Les intervenants ont souligné le parcours international du Ministre, le décrivant comme « un diplomate des droits de l’homme présent sur tous les fronts ». De la Côte d’Ivoire au Mali, en passant par le Sénégal, son implication dans des contextes de crise a contribué à renforcer son expertise en matière de justice et de stabilisation institutionnelle.

Pour les parlementaires, cette expérience constitue un atout majeur dans la conduite des réformes judiciaires en RDC, dans un contexte où l’État de droit demeure une priorité nationale.

Le député national Boris Mbuku, président de cette commission, a également salué le travail du patron de la justice congolaise.

Une nomination stratégique saluée par les élus

Les députés ont également salué la clairvoyance du Chef de l’État dans le choix de cette personnalité pour diriger le ministère de la Justice. Ils estiment que cette nomination s’inscrit dans une dynamique stratégique visant à renforcer la crédibilité et l’efficacité de l’appareil judiciaire congolais.

Cette reconnaissance s’accompagne d’un appel à une collaboration accrue entre les pouvoirs législatif et exécutif, condition essentielle pour accélérer les réformes attendues par la population.

Vers une coopération renforcée pour des réformes concrètes

La rencontre a permis de consolider les relations entre l’Assemblée nationale et le ministère de la Justice. « L’Assemblée nationale est derrière lui pour l’encourager », a affirmé Jacque Ndjoli, mettant en avant la disponibilité du Ministre à répondre aux préoccupations des élus.

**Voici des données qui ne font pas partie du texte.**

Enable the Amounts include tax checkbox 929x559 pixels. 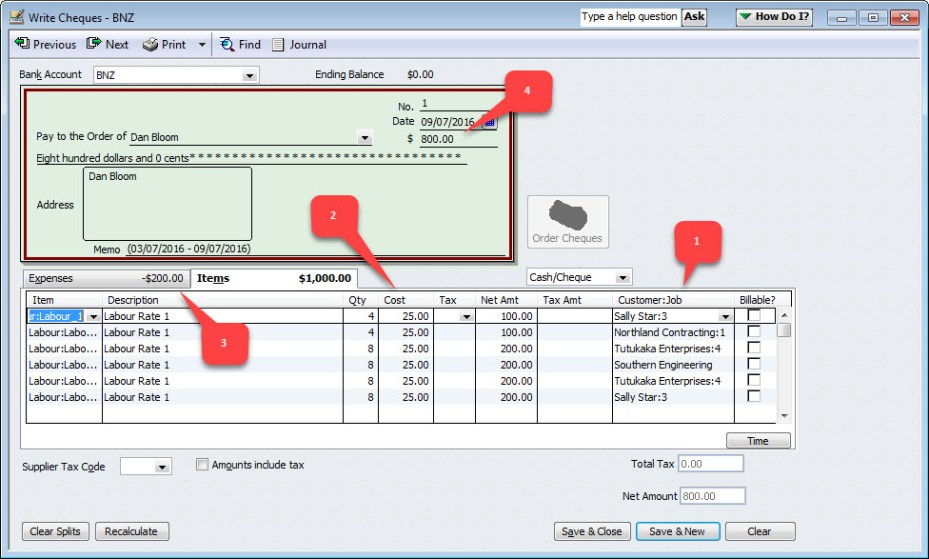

Cette synergie institutionnelle laisse entrevoir une accélération des réformes législatives, avec pour objectif une justice plus équitable, transparente et accessible à tous les citoyens congolais.

Un symbole fort pour l’État de droit

La séance s’est clôturée sur un geste symbolique de salutation, illustrant la volonté commune de renforcer l’État de droit en République démocratique du Congo. Un signal fort envoyé tant aux institutions qu’à la population, dans un contexte où la justice demeure un pilier essentiel de la démocratie.